Auszug
______________________________

Heute im Bundestag Nr. 378 vom 20.05.2017
In der öffentlichen Anhörung des Familienausschusses stößt der von der Bundesregierung vorgelegten Gesetzentwurf (18/12330) und der Antrag von Bündnis 90/Die Grünen mit dem Titel "Stark ins eigene Leben - Wirksame Hilfen für junge Menschen" (18/12374) überwiegend auf Kritik bei den Experten.
Forschungsstand und Erfahrungswissen blieben unbeachtet
Nach Ansicht des Soziologen Wolfgang Hammer entspricht der Gesetzentwurf nicht dem Forschungsstand und dem Erfahrungswissen über Stärken und Fehlentwicklungen. So werde u.a. der 15. Kinder- und Jugendbericht kaum Berücksichtigt. Während Hammer neben dem Stopp des Gesetzgebungsverfahrens und eine Enquete-Kommission für eine breit angelegte Reform der Kinder- und Jugendhilfe in der kommenden Legislaturperiode forderte, zeigte sich Jörg M. Fegert von der Deutschen Gesellschaft für Kinder- und Jugendpsychiatrie, Psychosomatik und Psychotherapie gemäßigter. Die konkreten Verbesserungen im Gesetzentwurf vor allem für Pflegekinder sollten umgesetzt werden. Er kritisierte dagegen, dass mit dem Gesetzgebungsverfahren die ursprüngliche anvisierte "Große Lösung" bei der Reform des SGB VIII aus Anlass der Umsetzung der UN-Kinderrechtskonvention und der UN-Behindertenrechtskonvention nicht realisiert werde. In der kommenden Legislaturperiode müsse sich der Gesetzgeber diesem Problem erneut annehmen.
Keine Verbesserung der Rückführungsquote
Die Regelungen des Gesetzentwurfs zu Pflegekindern wurden von Seiten der Familientherapeutin Marie-Luise Conen beanstandet. Erneut bliebe die Forderung von Experten unbeachtet, Kinder und ihre Herkunftsfamilien zu stärken. Es fehle eine verbindliche Regelung, die eine gezielte Rückführung von Kindern aus Pflegefamilien in ihre Herkunftsfamilien ermögliche. Der Gesetzentwurf schwäche die Stellung der leiblichen Eltern in einem hohen Maß und ignoriere die Bindungen der Kinder zu ihnen. Mit einer Rückführungsquote von 5% sei Deutschland ein Schlusslicht im internationalen Vergleich. Auch der Sozialpädagoge Reinhard Wiesner von der Freien Universität Berlin mahnte an, dass der Staat zunächst die Verpflichtung habe, die strukturellen Rahmenbedingungen für die Herkunftsfamilien zu verbessern. Stattdessen verlagere sich der Schutz von Kindern zunehmend in Richtung sozialer Kontrolle.

______________________________

Aufgabe A
Gib den Teil des Auszugs wieder, der mit den Worten „Heute im Bundestag“ beginnt und mit „bei den Experten.“ endet, und ersetze darin „Experten“ durch „Sachverständigen“.
Aufgabe B
Welche Rückführungsquote nennt der Auszug für Deutschland?
Aufgabe C
Übersetze den Satz „Stattdessen verlagere sich der Schutz von Kindern zunehmend in Richtung sozialer Kontrolle.“ aus dem Auszug ins Englische.
Die Einträge haben inhaltlich nichts mit dem Auszug zu tun.

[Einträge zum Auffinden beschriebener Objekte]
______________________________

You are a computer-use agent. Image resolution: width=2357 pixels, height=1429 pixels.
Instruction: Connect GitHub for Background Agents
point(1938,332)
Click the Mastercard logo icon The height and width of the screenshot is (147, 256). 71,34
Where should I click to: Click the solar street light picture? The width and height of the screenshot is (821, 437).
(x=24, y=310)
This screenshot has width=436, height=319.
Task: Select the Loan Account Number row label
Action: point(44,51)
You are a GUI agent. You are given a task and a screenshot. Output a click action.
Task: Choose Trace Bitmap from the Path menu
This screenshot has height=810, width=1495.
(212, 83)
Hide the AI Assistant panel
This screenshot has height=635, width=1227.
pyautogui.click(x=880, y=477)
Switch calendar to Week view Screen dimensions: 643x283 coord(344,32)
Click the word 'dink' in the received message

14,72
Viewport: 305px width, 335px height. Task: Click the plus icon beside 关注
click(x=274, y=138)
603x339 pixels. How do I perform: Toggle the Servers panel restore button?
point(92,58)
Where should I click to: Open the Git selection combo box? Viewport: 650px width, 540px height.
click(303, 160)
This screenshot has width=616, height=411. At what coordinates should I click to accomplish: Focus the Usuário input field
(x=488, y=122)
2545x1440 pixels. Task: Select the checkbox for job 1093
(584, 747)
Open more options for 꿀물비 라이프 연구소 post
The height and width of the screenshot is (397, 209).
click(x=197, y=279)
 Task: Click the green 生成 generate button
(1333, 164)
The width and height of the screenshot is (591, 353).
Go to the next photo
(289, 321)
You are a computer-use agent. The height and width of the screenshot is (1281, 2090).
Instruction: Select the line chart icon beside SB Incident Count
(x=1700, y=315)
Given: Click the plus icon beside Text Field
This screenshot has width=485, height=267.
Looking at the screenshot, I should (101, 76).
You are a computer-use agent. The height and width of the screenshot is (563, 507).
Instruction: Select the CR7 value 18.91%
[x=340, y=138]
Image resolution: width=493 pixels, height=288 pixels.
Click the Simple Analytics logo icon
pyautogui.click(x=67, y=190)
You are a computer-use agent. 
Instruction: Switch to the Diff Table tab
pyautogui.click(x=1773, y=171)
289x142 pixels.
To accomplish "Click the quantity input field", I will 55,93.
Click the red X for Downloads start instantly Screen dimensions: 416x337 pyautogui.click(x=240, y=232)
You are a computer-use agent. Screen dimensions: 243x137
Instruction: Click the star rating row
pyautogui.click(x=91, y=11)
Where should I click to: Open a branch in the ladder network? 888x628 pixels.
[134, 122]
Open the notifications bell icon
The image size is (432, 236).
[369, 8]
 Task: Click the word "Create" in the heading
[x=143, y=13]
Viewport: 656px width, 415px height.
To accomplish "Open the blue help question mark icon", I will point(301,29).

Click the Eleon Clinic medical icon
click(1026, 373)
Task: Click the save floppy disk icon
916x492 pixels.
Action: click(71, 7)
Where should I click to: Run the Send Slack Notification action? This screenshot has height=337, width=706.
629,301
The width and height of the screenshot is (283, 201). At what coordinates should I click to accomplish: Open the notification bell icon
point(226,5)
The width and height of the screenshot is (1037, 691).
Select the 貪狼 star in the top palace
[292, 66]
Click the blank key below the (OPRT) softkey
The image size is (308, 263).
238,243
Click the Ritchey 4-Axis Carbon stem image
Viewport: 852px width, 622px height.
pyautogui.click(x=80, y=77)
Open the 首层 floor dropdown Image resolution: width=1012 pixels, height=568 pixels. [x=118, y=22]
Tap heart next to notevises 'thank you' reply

______________________________

Antwort A
Heute im Bundestag Nr. 378 vom 20.05.2017
In der öffentlichen Anhörung des Familienausschusses stößt der von der Bundesregierung vorgelegten Gesetzentwurf (18/12330) und der Antrag von Bündnis 90/Die Grünen mit dem Titel "Stark ins eigene Leben - Wirksame Hilfen für junge Menschen" (18/12374) überwiegend auf Kritik bei den Sachverständigen.

Antwort B
5%

Antwort C
Instead, the protection of children is increasingly shifting toward social control.